SUPPLIED DATA:

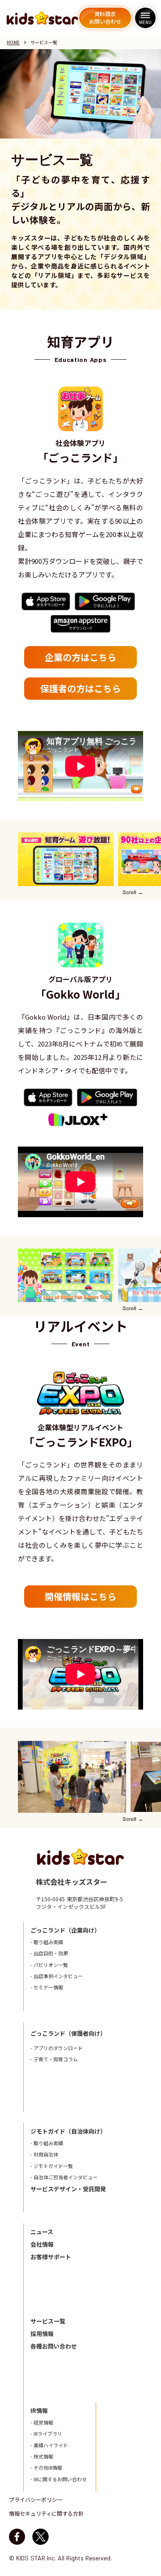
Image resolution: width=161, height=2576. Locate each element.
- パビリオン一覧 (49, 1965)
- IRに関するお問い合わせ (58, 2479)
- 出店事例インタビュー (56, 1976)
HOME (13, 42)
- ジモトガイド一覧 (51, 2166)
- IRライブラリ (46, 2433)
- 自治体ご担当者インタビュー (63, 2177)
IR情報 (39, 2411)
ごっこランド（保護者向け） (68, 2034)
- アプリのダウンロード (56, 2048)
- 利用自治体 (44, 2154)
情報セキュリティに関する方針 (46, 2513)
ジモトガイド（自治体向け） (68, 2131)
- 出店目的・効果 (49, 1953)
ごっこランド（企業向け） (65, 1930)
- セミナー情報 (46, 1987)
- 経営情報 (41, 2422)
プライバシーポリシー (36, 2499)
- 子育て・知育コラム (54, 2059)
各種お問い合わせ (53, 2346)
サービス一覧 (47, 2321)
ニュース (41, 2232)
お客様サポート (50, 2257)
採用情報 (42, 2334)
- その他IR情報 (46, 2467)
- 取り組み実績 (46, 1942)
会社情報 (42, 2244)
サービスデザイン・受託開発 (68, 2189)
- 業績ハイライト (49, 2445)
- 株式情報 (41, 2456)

--

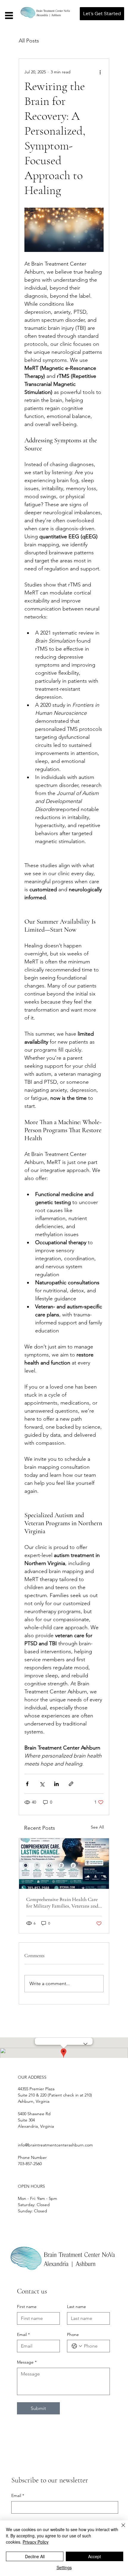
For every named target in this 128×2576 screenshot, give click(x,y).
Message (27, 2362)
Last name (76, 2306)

ABOUT THIS EXERCISE:
Could you return exactly the lines above from the line with "- 出店目的・効果 (49, 1953)" to the line with "- 株式情報 (41, 2456)", both included, and nothing else?

FINISHED TASK:
- 出店目的・効果 (49, 1953)
ごっこランド（企業向け） (65, 1930)
- セミナー情報 (46, 1987)
- 経営情報 (41, 2422)
プライバシーポリシー (36, 2499)
- 子育て・知育コラム (54, 2059)
各種お問い合わせ (53, 2346)
サービス一覧 (47, 2321)
ニュース (41, 2232)
お客様サポート (50, 2257)
採用情報 (42, 2334)
- その他IR情報 (46, 2467)
- 取り組み実績 (46, 1942)
会社情報 (42, 2244)
サービスデザイン・受託開発 (68, 2189)
- 業績ハイライト (49, 2445)
- 株式情報 (41, 2456)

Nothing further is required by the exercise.